Another sigh. “The funeral’s two days from now. There’ll be a memorial in their church, a graveside service, and a reception following at the club. Monday will be the reading of the will.”
Kate didn’t let herself say the first thing that came into her mind, which was, You’re going to be there another five days? Instead she said, “It sounds like the prologue t
o a country house murder in an Agatha Christie novel.”
He laughed, and sounded surprised that he could. “That’s exactly what it’s like. All very structured and well-mannered. Butter wouldn’t melt in our mouths.”
“What is it with you and your mom?”
For moment she thought he wouldn’t tell her. “I don’t know,” he said at last. “Chemistry, maybe? And different ideas about what I wanted to do with my life, oh yeah. My best friend when I was eight was Enrique, the gardener’s son, so she fired the gardener. I walked away from the prep school she put me in after a month. I wouldn’t study art or literature, I insisted on sociology and the law, and then I wouldn’t go to law school, because what else was I going to do with a BA in criminal justice. She was all for me going to work for Dad’s firm and making partner before I was thirty-five.” She heard a joint pop as he stretched. “And then of course I refused to marry any of her friends’ daughters. When I brought Sylvia home to meet them—not one of my better moves—I thought the air in the house was going to freeze solid.”

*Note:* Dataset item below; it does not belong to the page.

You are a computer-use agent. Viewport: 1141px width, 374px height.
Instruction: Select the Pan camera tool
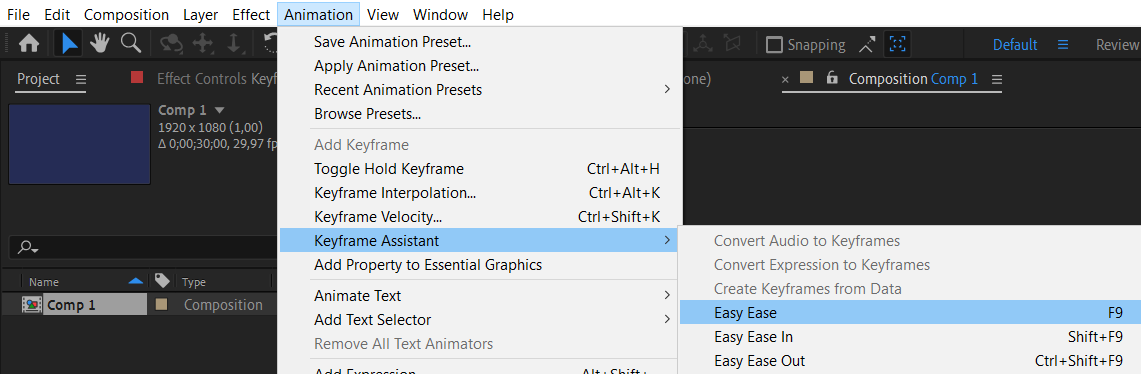click(x=202, y=44)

“Uh-huh,” Kate said. “Who was Sylvia?”
A telling silence, while he thought about whether he should tell her who Sylvia was.
“It doesn’t matter,” she said, “It’s none of my business, before my time. I didn’t mean to pry, I was just—”
“Sylvia Hernandez,” he said briskly, giving the r its proper roll, “was the daughter of the LA county sheriff with whom I had my first ride along when I was making up my mind to be a cop. Jesus invited me to dinner at his house, where I met his eldest child, Sylvia. We dated for about a year.”
“A year,” Kate said, proud her voice didn’t squeak. In the Park, until her, Chopper Jim Chopin’s legendary string of girlfriends had considered themselves lucky if they’d lasted a month each. “Sounds serious.”